Очевидно, что если уж убийство можно было заменить уплатой возмещения, то тем более возможной становилась компенсация всех других видов ущерба: телесных повреждений, имущественного ущерба, оскорблений и т.п.
В то же время, эти нормы все еще действуют не столько в границах территориальных, сколько этнических – в рамках общины, племени (союза племен). Признаком сохранения связей со старым укладом является и подчеркнутая публичность реализации норм. Все действия совершаются в присутствии большого числа свидетелей, прежде всего, родственников. К тому же сохраняется неразграниченность между правом и обязанностью: та же кровная месть еще не столько право, сколько обязанность потерпевших.
Отсутствуют и специальные органы судебной власти. Судопроизводство осуществляет, как правило, общинное (племенное) руководство – советы старейшин, жрецы, вожди, последние среди которых постепенно занимают здесь главенствующее место. В ряде случаев, конфликт разрешался путем прямых переговоров или через посредников.
Одной из форм обеспечения соблюдения людьми обязательств являлась угроза применения вредоносной магии. Пытаясь наказать обидчика, потерпевший стремился навлечь на него кару с помощью магических действий, прибегая к услугам колдунов. Вообще, значительная часть «судебных» действий сопровождалась различными языческими обрядами, присягами, поединками, ордалиями (испытаниями), установлением «доброй славы» сторон.

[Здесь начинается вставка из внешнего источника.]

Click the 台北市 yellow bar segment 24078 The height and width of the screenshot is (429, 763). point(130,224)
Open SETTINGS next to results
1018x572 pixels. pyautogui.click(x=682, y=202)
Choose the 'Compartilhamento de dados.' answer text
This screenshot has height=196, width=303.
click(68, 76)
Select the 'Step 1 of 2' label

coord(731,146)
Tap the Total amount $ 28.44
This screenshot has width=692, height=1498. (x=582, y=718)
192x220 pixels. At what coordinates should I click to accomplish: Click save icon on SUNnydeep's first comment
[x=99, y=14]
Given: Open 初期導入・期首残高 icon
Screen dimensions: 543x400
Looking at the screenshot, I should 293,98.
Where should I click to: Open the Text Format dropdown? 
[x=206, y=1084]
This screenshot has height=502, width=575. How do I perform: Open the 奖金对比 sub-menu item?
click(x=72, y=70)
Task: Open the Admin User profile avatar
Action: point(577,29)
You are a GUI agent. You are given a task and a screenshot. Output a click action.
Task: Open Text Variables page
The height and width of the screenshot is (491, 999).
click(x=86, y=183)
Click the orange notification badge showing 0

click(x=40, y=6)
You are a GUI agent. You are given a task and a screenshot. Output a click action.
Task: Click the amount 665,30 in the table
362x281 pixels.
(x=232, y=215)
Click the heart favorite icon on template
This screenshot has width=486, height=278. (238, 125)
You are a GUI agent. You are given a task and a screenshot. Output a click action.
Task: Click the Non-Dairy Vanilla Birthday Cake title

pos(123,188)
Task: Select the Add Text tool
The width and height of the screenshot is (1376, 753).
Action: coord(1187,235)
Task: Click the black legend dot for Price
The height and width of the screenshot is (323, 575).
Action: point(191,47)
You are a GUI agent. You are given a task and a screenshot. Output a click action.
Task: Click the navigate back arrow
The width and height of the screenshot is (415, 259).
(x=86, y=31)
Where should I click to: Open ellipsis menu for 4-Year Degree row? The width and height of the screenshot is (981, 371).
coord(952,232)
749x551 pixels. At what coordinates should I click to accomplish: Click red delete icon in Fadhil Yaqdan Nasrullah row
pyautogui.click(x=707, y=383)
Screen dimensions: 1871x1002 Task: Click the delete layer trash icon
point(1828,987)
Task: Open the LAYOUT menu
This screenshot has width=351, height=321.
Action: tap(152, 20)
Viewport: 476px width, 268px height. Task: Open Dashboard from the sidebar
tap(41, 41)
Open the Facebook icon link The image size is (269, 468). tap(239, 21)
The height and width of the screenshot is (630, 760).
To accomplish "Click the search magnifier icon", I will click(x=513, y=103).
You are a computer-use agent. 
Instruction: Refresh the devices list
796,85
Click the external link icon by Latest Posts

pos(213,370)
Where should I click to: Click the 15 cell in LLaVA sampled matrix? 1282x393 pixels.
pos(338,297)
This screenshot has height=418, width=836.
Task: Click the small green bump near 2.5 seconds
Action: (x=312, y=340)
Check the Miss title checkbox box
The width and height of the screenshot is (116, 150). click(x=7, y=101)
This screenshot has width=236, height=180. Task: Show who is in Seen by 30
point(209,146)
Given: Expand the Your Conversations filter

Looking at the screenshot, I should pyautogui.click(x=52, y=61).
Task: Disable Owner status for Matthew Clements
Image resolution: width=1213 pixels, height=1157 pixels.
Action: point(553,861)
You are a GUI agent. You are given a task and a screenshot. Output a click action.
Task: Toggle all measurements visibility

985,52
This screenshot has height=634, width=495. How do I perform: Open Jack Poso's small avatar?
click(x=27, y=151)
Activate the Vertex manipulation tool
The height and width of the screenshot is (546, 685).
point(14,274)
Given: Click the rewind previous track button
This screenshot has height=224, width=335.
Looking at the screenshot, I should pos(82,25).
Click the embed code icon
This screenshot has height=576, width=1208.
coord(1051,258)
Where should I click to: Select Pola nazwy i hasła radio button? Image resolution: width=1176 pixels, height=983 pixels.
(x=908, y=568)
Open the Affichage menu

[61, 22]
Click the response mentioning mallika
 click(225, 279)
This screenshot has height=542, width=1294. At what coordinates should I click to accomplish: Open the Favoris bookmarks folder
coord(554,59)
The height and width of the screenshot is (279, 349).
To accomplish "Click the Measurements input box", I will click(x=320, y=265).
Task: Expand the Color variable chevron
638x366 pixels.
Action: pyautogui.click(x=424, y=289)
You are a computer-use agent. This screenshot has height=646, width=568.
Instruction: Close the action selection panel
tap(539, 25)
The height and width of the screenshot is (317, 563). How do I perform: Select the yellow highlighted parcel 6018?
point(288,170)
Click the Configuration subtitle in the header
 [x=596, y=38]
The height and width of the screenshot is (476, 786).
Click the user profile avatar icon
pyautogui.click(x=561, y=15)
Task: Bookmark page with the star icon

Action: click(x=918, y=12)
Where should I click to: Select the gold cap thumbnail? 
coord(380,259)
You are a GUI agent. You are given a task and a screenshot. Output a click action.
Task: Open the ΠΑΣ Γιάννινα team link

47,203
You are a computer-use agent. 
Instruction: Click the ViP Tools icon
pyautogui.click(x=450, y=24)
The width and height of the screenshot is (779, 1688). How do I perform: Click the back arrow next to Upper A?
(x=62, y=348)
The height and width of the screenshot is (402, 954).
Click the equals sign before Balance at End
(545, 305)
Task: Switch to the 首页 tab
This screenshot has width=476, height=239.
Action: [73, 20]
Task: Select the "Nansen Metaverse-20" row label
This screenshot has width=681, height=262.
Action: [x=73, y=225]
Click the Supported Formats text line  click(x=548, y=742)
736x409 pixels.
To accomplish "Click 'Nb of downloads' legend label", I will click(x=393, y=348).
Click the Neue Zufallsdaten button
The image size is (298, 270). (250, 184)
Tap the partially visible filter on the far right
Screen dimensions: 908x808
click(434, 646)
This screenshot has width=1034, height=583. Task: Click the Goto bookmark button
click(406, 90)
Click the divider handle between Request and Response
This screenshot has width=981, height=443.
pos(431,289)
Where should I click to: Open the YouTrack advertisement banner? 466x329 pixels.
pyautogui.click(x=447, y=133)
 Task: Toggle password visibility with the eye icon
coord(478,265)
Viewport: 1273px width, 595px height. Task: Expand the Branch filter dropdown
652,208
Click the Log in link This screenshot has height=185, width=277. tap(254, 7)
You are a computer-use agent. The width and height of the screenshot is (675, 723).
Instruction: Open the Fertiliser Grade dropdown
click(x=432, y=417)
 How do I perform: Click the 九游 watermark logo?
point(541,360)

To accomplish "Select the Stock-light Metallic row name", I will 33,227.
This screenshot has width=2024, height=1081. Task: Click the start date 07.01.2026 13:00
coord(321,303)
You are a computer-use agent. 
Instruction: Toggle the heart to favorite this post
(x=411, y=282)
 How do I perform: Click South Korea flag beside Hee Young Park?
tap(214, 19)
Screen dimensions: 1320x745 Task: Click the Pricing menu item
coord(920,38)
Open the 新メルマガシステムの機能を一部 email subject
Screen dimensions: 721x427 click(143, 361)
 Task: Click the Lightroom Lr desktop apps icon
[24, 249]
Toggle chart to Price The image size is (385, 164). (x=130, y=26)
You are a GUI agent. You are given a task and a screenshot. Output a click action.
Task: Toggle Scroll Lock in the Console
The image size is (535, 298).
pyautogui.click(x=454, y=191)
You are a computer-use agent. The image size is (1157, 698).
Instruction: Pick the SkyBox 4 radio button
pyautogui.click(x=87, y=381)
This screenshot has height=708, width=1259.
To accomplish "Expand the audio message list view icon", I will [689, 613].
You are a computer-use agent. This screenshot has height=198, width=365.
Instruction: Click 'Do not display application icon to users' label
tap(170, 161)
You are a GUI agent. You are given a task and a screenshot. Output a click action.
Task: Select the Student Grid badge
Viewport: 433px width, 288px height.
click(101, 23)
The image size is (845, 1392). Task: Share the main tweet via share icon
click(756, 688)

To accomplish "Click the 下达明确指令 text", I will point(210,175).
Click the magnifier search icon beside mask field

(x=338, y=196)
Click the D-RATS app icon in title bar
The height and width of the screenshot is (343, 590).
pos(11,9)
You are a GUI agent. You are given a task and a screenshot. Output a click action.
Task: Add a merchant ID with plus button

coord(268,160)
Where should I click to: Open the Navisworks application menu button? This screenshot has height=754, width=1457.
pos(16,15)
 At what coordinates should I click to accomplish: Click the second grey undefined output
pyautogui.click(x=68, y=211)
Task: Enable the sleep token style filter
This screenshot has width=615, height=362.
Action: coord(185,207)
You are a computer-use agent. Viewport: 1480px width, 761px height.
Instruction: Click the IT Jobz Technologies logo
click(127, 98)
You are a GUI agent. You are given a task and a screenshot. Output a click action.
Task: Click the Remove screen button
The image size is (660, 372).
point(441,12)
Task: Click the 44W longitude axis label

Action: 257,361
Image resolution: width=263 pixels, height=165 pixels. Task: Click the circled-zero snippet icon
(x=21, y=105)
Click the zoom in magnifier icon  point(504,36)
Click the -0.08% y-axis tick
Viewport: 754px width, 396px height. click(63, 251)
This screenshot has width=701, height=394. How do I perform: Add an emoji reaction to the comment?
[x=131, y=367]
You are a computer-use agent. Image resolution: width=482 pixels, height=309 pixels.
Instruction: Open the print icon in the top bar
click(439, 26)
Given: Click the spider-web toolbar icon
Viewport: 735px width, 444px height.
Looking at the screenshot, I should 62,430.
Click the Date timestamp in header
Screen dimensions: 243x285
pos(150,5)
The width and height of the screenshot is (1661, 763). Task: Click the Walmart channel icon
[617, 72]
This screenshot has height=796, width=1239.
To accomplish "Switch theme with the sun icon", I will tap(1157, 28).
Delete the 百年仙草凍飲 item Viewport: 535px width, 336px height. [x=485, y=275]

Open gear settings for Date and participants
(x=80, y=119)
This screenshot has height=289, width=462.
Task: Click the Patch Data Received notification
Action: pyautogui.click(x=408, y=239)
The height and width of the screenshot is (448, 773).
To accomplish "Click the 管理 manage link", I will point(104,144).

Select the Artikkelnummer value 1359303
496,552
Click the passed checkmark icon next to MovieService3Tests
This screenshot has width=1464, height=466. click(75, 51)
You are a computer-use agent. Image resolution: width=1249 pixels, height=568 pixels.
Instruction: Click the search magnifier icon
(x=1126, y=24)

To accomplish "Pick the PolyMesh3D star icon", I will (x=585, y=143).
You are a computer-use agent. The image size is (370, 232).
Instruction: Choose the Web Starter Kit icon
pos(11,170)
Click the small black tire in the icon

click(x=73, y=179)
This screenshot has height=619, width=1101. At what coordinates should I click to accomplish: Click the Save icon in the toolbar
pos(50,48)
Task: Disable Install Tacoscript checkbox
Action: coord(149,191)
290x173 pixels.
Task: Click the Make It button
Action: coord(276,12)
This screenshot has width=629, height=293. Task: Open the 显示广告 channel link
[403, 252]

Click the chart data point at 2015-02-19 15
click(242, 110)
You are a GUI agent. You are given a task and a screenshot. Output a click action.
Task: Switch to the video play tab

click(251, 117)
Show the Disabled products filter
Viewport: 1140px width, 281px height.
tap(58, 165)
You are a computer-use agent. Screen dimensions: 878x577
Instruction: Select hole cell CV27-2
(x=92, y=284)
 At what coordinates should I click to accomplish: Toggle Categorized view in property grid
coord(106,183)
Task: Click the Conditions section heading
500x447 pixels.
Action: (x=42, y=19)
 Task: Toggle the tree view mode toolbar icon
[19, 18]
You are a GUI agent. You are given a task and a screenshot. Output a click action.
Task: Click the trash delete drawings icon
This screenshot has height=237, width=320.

Таким образом, к моменту возникновения государства у восточных славян все явственнее обнаруживается переплетение новых, выходящих за рамки традиционных мононорм классического родового строя инструментов, и большого количества сохраняющихся старых средств и форм регулирования общественных отношений. Фактически, здесь мы имеем дело с переходным периодом, когда старое и новое сосуществуют вместе. Этот период обычно определяется как строй «военной демократии».
Хотя перемены происходили в укладе жизни всего славянства, само оно едва ли не с момента своего возникновения отнюдь не было единым. Исследователи выделили несколько основных славянских групп: южную, западную и восточную. Восточные славяне к VII – VIII вв. заняли весьма обширную территорию в четырехугольнике: Финский залив – Карпаты – Черноморское побережье – верховья Волги и Дона. В свою очередь и они представляли из себя весьма разношерстный конгломерат союзов племен[25], именуемых в летописи «Повесть временных лет» как поляне, ильменские словене, древляне, дреговичи и др. По-видимому, первые два союза являлись наиболее развитыми, что позволяло им доминировать в восточнославянской среде.
Соседями восточных славян на северо-западе были скандинавские народы (норманны), более известные среди славян как варяги, на северо-востоке – финно-угры, на востоке и юго-востоке – кочевые тюркские племена (сначала гунны, затем авары (обры), далее булгары и хазары). На юго-западе через Черное море был прямой выход на одно из крупнейших государств того времени – Византийскую империю.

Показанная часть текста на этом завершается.